Les autres s’en mêlèrent. Une pluie de coups abrégea sa victoire, il sentit sa main se nouer sur une gorge, ses dents crocher dans un bras et reperdit connaissance.

Quand il rouvrit les yeux, il se sentit ligoté. Des liens métalliques enserraient ses chevilles et ses poignets. Devant lui, la vieille ome se tordait de rire.

– Ben vrai! Ah! Ben vrai, tu m’en as amoché trois, petit! Hé, vous autres, ah, ah, le petit vous a donné du mal, pas vrai? C’est encore jeune, bien sûr, mais dans quelques jours, quand il aura grandi, ça fera un fameux gaillard!

Elle s’enroua dans une toux pénible, sa gorge siffla. Elle parut perdre la respiration et reprit enfin le contrôle d’elle-même, haletant et s’essuyant les yeux.

– Ouais, dit-elle plusieurs fois, ouais, ouais.
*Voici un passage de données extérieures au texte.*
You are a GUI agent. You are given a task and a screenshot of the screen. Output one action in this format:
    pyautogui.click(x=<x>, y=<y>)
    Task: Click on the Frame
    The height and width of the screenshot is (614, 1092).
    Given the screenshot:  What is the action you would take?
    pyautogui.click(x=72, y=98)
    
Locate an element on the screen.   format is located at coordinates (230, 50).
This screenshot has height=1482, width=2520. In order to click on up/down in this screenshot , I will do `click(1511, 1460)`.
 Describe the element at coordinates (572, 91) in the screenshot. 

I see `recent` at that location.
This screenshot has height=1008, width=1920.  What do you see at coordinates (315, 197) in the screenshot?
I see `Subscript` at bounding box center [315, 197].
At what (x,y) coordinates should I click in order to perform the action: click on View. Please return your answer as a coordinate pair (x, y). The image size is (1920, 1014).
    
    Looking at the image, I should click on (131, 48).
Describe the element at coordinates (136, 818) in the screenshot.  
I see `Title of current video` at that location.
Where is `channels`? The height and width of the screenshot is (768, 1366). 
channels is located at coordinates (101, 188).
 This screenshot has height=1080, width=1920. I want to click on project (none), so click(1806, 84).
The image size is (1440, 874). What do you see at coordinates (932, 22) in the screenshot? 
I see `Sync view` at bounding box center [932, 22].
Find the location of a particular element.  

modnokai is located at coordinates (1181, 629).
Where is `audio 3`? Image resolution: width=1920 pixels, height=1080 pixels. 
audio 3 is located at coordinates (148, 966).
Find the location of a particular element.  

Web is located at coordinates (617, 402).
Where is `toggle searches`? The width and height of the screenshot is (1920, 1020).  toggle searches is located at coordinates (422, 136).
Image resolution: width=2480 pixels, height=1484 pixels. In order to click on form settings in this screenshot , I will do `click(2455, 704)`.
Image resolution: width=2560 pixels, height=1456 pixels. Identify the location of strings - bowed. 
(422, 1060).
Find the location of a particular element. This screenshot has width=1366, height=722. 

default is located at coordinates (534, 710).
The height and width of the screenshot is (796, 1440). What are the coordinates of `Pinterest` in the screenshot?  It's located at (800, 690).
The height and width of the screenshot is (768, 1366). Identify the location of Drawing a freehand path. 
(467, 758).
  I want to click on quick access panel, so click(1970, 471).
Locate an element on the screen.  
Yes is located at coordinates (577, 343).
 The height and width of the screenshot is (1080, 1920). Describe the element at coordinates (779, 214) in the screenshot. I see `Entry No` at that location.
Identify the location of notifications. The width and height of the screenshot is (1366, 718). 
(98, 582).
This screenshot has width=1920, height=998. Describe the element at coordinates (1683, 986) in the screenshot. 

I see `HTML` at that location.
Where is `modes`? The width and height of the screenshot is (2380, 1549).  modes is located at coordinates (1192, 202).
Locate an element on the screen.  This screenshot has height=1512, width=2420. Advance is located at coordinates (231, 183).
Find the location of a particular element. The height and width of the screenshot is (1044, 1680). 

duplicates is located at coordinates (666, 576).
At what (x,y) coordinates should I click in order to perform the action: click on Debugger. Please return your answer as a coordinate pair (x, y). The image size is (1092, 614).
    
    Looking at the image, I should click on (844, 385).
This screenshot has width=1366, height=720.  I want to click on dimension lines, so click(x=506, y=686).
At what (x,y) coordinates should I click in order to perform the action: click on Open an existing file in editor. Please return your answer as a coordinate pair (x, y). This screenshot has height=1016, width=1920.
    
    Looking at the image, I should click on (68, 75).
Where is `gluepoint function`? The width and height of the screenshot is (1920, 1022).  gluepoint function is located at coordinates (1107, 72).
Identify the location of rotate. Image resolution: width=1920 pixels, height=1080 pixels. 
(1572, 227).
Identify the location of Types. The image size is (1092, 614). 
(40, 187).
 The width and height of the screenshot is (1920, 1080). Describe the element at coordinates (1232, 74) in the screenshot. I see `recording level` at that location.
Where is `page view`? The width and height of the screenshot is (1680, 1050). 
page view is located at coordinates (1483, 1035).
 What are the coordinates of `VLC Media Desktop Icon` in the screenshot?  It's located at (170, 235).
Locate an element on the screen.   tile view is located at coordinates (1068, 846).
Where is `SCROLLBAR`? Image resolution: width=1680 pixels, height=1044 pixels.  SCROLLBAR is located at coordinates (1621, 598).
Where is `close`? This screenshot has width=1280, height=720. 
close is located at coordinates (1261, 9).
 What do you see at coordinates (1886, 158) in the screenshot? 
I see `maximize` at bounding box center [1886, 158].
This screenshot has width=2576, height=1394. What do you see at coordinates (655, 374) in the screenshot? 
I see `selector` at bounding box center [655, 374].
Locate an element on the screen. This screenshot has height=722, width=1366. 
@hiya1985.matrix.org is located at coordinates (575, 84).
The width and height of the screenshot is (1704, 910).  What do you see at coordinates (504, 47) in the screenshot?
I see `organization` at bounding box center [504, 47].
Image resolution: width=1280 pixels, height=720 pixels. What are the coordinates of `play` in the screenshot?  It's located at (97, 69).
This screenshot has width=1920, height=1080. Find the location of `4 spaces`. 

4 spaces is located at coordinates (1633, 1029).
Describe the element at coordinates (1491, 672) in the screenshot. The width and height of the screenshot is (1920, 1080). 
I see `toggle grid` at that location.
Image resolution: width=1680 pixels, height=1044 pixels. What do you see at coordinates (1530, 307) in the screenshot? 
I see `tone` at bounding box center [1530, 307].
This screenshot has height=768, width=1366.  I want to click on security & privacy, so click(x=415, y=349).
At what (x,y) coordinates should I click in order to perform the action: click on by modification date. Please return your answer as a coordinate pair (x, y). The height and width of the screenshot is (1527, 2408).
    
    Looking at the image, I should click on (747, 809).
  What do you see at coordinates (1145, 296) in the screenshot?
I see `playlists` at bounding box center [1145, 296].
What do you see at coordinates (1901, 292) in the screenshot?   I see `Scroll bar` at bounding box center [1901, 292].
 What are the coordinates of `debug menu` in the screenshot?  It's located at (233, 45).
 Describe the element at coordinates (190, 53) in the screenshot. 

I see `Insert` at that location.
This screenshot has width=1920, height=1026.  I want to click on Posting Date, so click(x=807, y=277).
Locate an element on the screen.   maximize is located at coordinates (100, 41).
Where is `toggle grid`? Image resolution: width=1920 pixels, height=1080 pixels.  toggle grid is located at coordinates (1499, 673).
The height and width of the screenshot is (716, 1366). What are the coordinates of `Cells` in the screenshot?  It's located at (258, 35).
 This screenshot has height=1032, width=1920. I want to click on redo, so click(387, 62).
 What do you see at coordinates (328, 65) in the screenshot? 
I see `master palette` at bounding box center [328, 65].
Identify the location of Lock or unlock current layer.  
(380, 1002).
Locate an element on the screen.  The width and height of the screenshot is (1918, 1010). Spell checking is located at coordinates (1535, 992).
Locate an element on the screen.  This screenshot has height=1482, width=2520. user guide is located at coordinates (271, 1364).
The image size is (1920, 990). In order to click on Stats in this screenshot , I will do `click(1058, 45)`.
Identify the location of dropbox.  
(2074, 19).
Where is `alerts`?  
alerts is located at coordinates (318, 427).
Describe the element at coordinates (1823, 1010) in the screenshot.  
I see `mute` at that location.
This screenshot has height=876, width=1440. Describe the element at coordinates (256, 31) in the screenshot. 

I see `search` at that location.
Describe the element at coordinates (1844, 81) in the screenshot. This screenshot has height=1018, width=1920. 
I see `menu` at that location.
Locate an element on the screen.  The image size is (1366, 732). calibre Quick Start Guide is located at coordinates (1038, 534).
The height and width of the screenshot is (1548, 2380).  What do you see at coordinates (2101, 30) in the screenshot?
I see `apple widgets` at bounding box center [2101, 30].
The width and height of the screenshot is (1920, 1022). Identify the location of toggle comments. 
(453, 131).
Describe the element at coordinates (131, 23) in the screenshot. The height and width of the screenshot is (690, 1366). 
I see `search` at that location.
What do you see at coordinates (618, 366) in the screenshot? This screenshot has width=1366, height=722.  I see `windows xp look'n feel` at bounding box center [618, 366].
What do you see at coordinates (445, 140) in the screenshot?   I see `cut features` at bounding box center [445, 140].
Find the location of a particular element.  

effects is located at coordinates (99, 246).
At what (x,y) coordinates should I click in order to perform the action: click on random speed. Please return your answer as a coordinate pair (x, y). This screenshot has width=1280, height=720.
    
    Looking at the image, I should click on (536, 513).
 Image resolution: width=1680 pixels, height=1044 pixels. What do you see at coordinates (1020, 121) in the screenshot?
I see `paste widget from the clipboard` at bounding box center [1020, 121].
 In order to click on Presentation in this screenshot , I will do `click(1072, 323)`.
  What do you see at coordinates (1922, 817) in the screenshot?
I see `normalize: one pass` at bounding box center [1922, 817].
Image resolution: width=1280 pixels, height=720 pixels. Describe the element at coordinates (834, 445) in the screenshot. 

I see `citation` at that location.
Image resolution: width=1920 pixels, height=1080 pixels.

Puis se tournant vers son fils:

– Donne ça, toi.

L’om noir lui tendit un grand carré de papier bariolé. Elle le déplia devant Terr et cligna un œil.

– Voilà une étiquette, dit-elle. Si tu sais lire, dis-moi donc si ce qu’il y avait dans la boîte est bon à manger.

Terr se tut, il n’avait pas digéré sa correction. La vieille rit encore.

– Regardez-le, dit-elle, non, mais regardez-le! Ça boude, ça a mauvais caractère!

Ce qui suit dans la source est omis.